# [EXERCISE AIM]
Report every line below that has the string "label" in it.

# [ENTRIES PROVIDED]
--------------------

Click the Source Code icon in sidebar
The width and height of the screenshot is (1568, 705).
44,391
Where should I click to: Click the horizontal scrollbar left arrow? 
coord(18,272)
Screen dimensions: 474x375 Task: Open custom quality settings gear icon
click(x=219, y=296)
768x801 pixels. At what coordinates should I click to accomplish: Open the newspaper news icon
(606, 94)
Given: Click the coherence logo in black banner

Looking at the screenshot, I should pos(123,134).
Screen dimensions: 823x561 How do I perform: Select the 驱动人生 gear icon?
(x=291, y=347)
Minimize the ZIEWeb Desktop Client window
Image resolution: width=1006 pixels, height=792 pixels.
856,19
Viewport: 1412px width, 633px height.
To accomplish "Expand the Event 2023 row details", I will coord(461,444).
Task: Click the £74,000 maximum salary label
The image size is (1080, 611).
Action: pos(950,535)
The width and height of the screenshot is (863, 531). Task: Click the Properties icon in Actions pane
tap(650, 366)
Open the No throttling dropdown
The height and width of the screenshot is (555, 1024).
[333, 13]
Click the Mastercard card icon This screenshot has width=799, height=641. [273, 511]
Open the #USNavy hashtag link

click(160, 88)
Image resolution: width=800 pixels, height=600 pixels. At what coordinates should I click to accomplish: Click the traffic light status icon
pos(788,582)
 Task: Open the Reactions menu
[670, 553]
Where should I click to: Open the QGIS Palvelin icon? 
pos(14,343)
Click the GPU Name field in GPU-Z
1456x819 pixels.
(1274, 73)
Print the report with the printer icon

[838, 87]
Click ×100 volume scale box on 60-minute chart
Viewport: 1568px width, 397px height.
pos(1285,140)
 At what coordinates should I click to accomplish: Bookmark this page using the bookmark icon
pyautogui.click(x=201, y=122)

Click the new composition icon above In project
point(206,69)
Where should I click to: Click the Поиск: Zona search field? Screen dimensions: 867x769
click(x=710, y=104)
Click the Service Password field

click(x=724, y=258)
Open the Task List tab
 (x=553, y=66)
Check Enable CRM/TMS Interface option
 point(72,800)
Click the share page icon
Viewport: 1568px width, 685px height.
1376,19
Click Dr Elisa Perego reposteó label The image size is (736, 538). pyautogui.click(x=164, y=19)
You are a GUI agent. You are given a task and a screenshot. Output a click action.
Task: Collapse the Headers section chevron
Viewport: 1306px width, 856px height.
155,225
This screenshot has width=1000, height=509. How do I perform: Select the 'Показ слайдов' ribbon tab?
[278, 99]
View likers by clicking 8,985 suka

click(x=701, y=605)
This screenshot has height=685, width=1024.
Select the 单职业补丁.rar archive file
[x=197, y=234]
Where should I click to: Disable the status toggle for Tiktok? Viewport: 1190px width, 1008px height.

--------------------

# [RESULT OF THIS TASK]
Task: Click the £74,000 maximum salary label
Click Dr Elisa Perego reposteó label The image size is (736, 538). pyautogui.click(x=164, y=19)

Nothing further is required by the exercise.